But the GAO says there is more work to do:

(1) Develop a cohesive strategy laying out various potential approaches for addressing the growing wildland fire threat, including estimating costs associated with each approach and the trade-offs involved. Such information would help the agencies and Congress make fundamental decisions about an effective and affordable approach to responding to fires.

(2) Establish a cost-containment strategy that clarifies the importance of containing costs relative to other, often-competing objectives. Without such clarification, GAO believes managers in the field lack a clear understanding of the relative importance that the agencies’ leadership places on containing costs and are therefore likely to continue to select firefighting strategies without duly considering the costs of suppression.
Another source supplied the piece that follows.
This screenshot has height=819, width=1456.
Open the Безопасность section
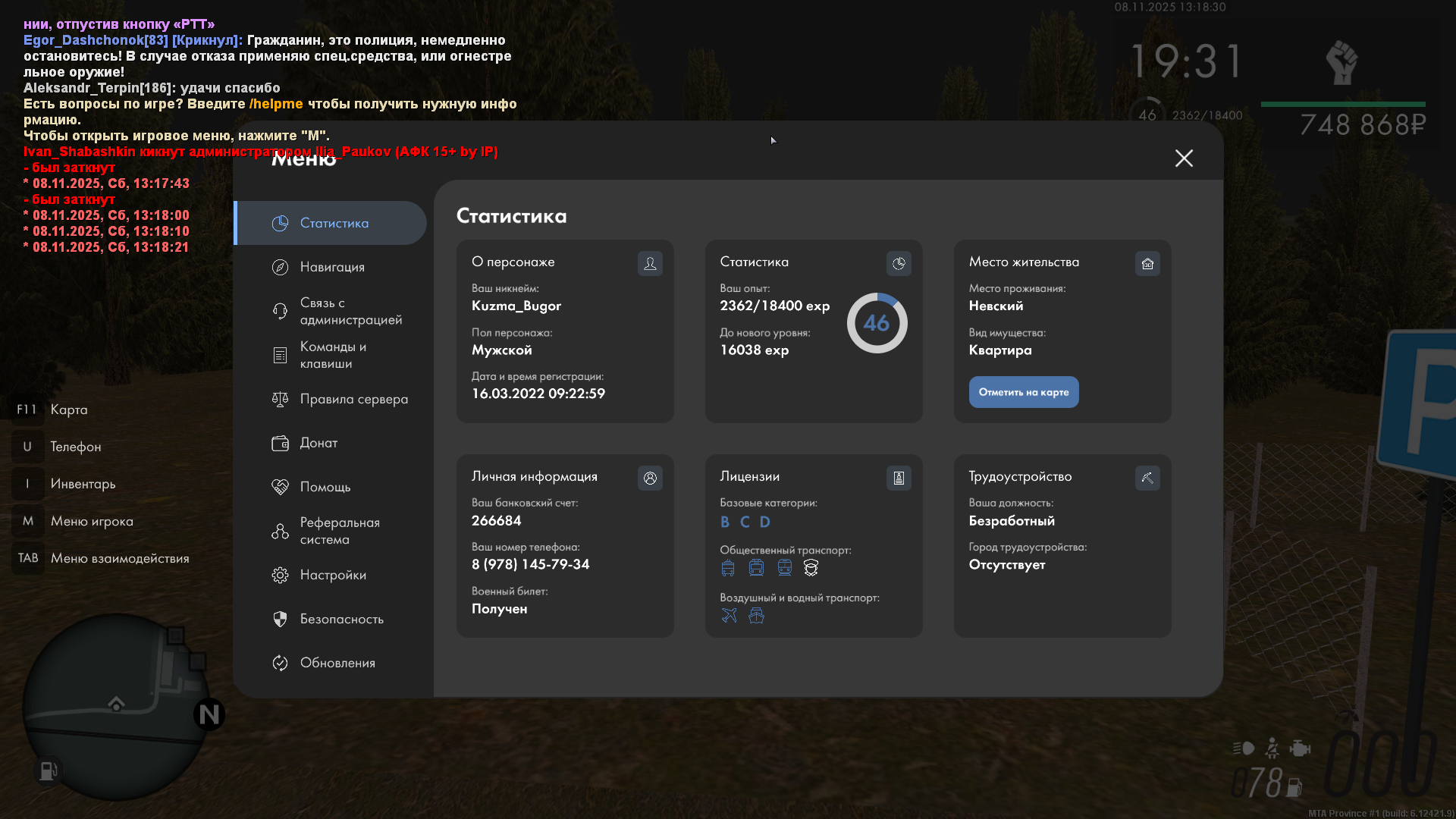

(3) Clarify financial responsibilities for fires that cross federal, state, and local jurisdictions. Unless the financial responsibilities for multijurisdictional fires are clarified, concerns that the existing framework insulates nonfederal entities from the cost of protecting the wildland-urban interface from fire–and that the federal government would thus continue to bear more than its share of the cost–are unlikely to be addressed.

(4) Take action to mitigate the effects of rising fire costs on other agency programs. The sharply rising costs of managing wildland fires have led the agencies to transfer funds from other programs to help pay for fire suppression, disrupting or delaying activities in these other programs. Better methods of predicting needed suppression funding could reduce the need to transfer funds from other programs.